California Second Generation Climate Change Suits — Back to the Future with Federal Common Law?

Posted by

An interesting battle currently is playing out in the California courts involving what can be considered a “second generation” of climate change suits that seek to hold producers of greenhouse gases responsible for the costs that government entities are forced to expend in adapting to climate change. In July 2017, three California government entities — Marin and San Mateo Counties, along with the City of Imperial Beach — filed suit in California Superior Court against some of the world’s largest oil, gas, and coal companies, seeking compensation for the costs of adapting to climate change in their communities. These suits, which allege that the defendants’ greenhouse gas products are directly responsible for current and future physical impacts in their communities, especially related to sea level rise, seek both compensatory and punitive damages based on state causes of action related to public nuisance, strict liability — failure to warn and product design defect, negligence, and trespass. In September 2017, the cities of Oakland and San Francisco filed analogous lawsuits, although based solely on California public nuisance law.

Collectively, these suits take a different approach to climate change litigation, being based solely on state law claims, rather than on federal common law as in the “first generation” of previously unsuccessful suits such as Am. Elec. Power Co., Inc. v. Connecticut, 564 U.S. 410 (2011) (AEP) and Native Village of Kivalina v. ExxonMobile Corp., 696 F.3d 849 (9th Cir. 2012) (Kivalina). In both of these cases, the courts held that the Clean Air Act preempted federal common law in regards to carbon dioxide emissions (AEP) and damages caused by global warming (Kivalina). As a result of these rulings, these second generation suits sought to frame climate change issues as a matter of state law. However, in a surprise ruling on February 28, 2017 by the federal court judge currently overseeing the Oakland and San Francisco suits in response to the municipalities’ efforts to have the cases remanded to state court (the cases having previously been removed to federal court by the defendants), the availability of federal common law once again is on the table.

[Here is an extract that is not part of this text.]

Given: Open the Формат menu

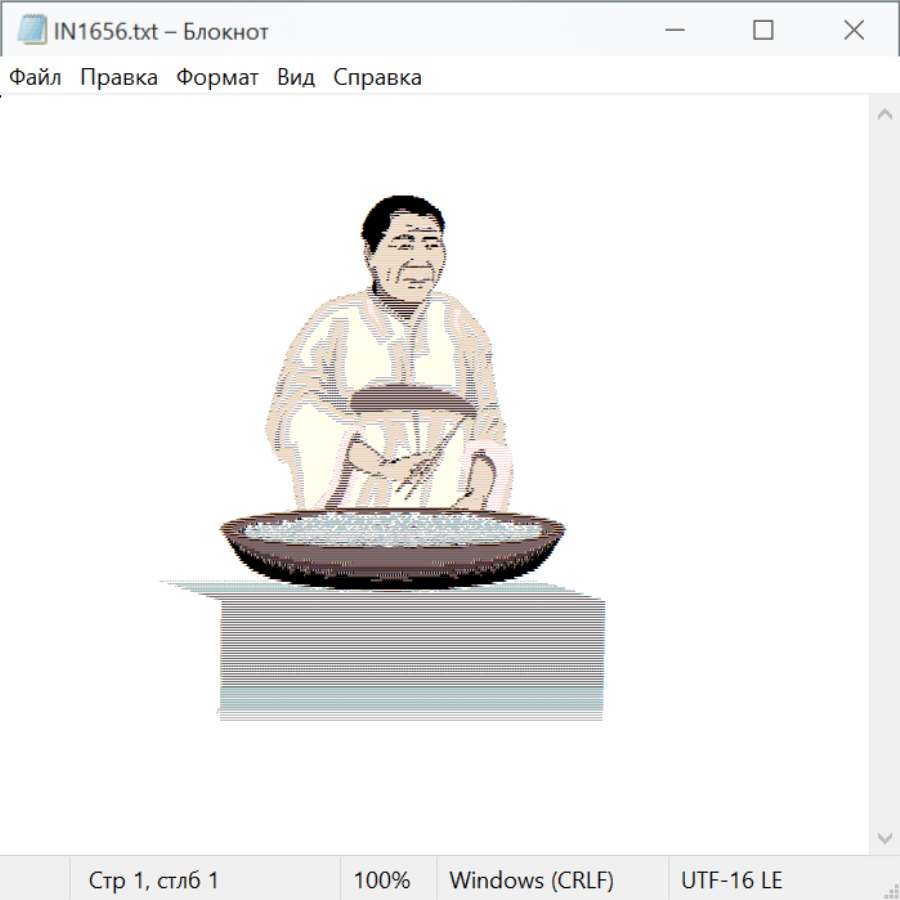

In support of its contention that federal common law might be the appropriate vehicle to address the merits of the Oakland and San Francisco suits, the court took a decidedly “big picture” view of climate change, noting that the plaintiffs’ nuisance claims address the “national and international geophysical phenomenon of global warming.” Order, pg. 3. Specifically, the court stated that:

[t]aking the complaints at face value, the scope of the worldwide predicament demands the most comprehensive view available, which in our American court system means our federal courts and our federal common law. A patchwork of fifty different answers to the same fundamental global issue would be unworkable.

In this context, the court rejected the plaintiffs’ attempts to draw a distinction between the earlier generation of suits which sought to impose liability on greenhouse gas emitters, while the Oakland and San Francisco suits (as well as the earlier California suits) seek to hold greenhouse gas producers liable. Id, at 5-6. Again, the court stated that, “the transboundary problem of global warming raises exactly the sort of federal interests that necessitate a uniform solution.” Id. at 5.

The court also rejected the plaintiffs’ other principal argument in support of remand on similar grounds. The plaintiffs argued that even if their claims were similar to the interstate pollution claims put forward in AEP and Kivalina, the Clean Air Act would displace federal common law such that once it is displaced, state law should govern to the extent it is not displaced by federal statute. Id. at 6. The court rejected this argument for two reasons. First, the court noted that the Clean Air Act preempted the federal common law nuisance claims in AEP and Kivalina because the Act directly related to domestic emitters of greenhouse gasses, which was directly at issue. Id. at 7. The court distinguished the Oakland and San Francisco suits because not only do these suits attack domestic producers of greenhouse gasses, but also attack the defendants’ “behavior worldwide.” Id. Again, the court emphasized that the plaintiffs’ nuisance claims,

… depend on a global complex of geophysical cause and effect involving all nations of the planet … It necessarily involves the relationships between the United States and all other nations. Id. at 8.

It is very interesting to note that the court’s expansive global view of climate change is directly opposite the track being taken by the Trump administration, which is seeking to limit consideration of climate change impacts due to domestic releases of greenhouse gasses to only those occurring within the United States and not globally. Which view prevails, at least in the intermediate term, is an open question. Finally, whether this court’s view that federal common law is the proper remedy for climate change suits related to domestic producers survives could have an impact on the earlier California suits and also on a suit recently filed by New York City against greenhouse gas producers based on similar state nuisance principals.